Backup-Größen verstehen
Die Größe der Backups kann überraschen: Ein einzelnes iPhone-Backup kann schnell 5 bis 50 GB verbrauchen, je nachdem wie viele Apps, Fotos und andere Daten gesichert wurden. Besonders groß werden Backups durch:
- App-Daten (vor allem Spiele mit vielen Speicherständen)
- WhatsApp-Chatverläufe mit Medien
- Gesundheitsdaten
- Nachrichten mit Anhängen
- Offline-Karten von Navigations-Apps
Backups über Mac oder PC verwalten
Alternativ könnt ihr eure iCloud-Backups auch über den Browser verwalten. Geht dazu auf icloud.com, meldet euch mit eurer Apple-ID an und klickt auf „Account-Einstellungen“. Unter „Erweitert“ findet ihr die Option „iCloud-Speicher“.
Hier seht ihr eine Übersicht aller gespeicherten Daten und könnt ebenfalls Backups löschen.

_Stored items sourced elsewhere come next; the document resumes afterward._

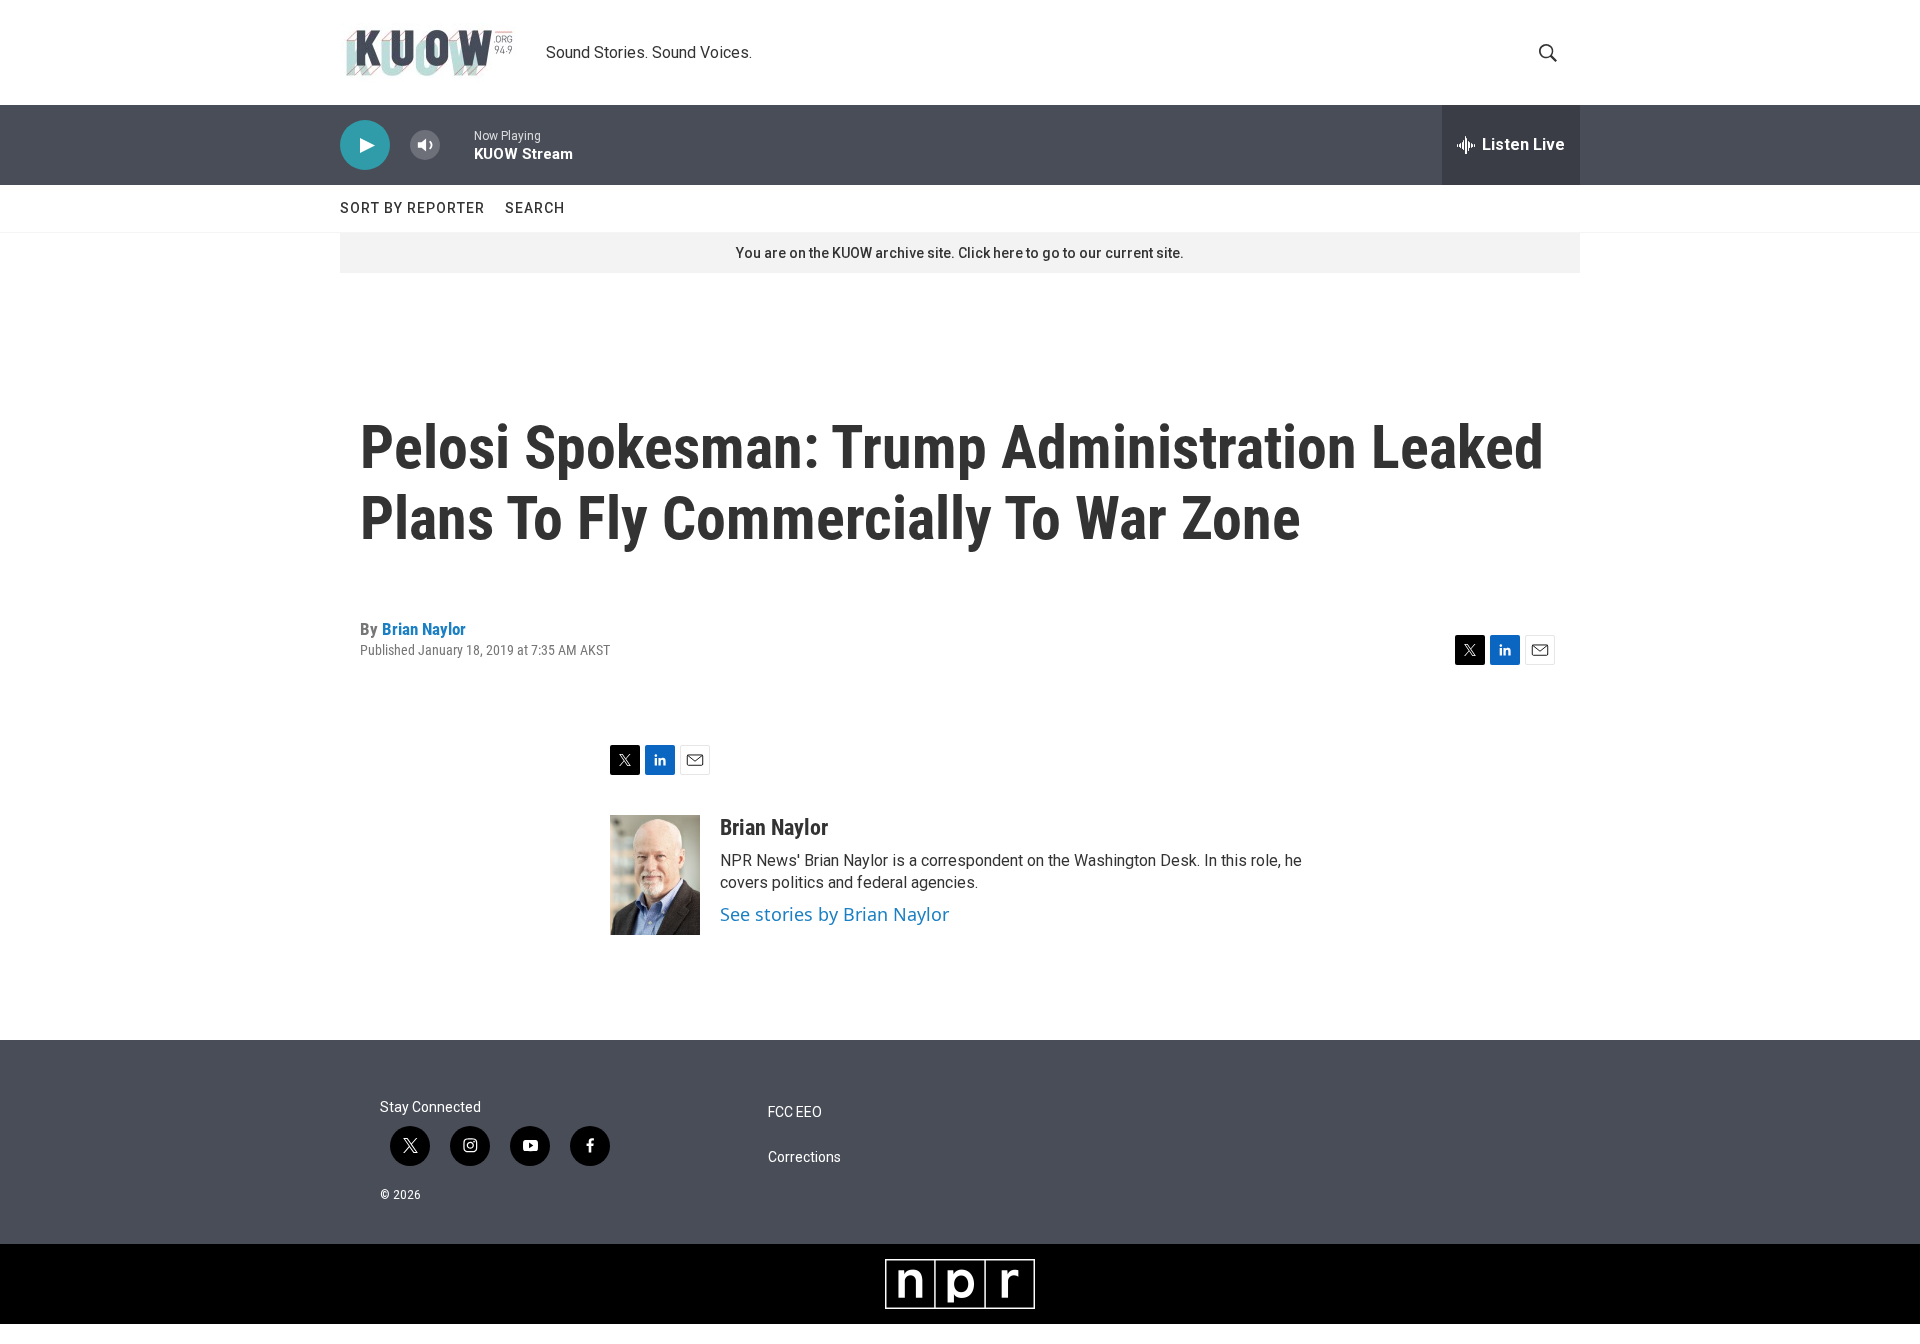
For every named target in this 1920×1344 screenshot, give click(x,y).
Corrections (804, 1157)
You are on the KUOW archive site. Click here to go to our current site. (960, 253)
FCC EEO (795, 1112)
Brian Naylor (424, 629)
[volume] (425, 145)
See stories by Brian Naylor (834, 914)
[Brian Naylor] (655, 875)
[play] (365, 145)
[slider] (457, 144)
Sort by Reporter (412, 208)
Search (535, 208)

Diese Methode ist besonders praktisch, wenn ihr mehrere alte Backups auf einmal aufräumen wollt.
Speicher intelligent nutzen
Bevor ihr Backups löscht, prüft, ob ihr euren iCloud-Speicher nicht effizienter nutzen könnt. In den iCloud-Einstellungen könnt ihr für jede App einzeln entscheiden, ob sie Daten in der Cloud speichern soll. Besonders speicherhungrig sind oft:
- Fotos (hier hilft die Option „iPhone-Speicher optimieren“)
- Mail-Anhänge
- Große Apps wie GarageBand oder Video-Editor
Übrigens: Wenn ihr ein Backup löscht, verschwinden nicht die aktuellen Daten auf eurem Gerät. Ihr verliert nur die Möglichkeit, das Gerät aus diesem spezifischen Backup wiederherzustellen.
Regelmäßig aufräumen lohnt sich
Macht das Aufräumen der iCloud-Backups zu einer regelmäßigen Aufgabe – etwa alle sechs Monate. So verhindert ihr, dass sich unnötige Daten ansammeln und euer 5 GB kostenloses iCloud-Kontingent schnell aufbrauchen.
Wer mehr Speicher benötigt, kann iCloud+ mit 50 GB für 99 Cent pro Monat buchen. Aber oft reicht schon das Löschen alter Backups, um wieder ausreichend Platz zu haben.
Was passiert mit gelöschten Backups?
Gelöschte iCloud-Backups sind sofort und unwiderruflich weg. Apple bewahrt sie nicht in einem versteckten Papierkorb auf. Deshalb solltet ihr euch absolut sicher sein, dass ihr das Backup nicht mehr benötigt, bevor ihr es löscht.
Falls ihr euch unsicher seid: Erstellt lieber ein neues Backup eures aktuellen Geräts, bevor ihr alte Sicherungen entfernt. So seid ihr auf der sicheren Seite.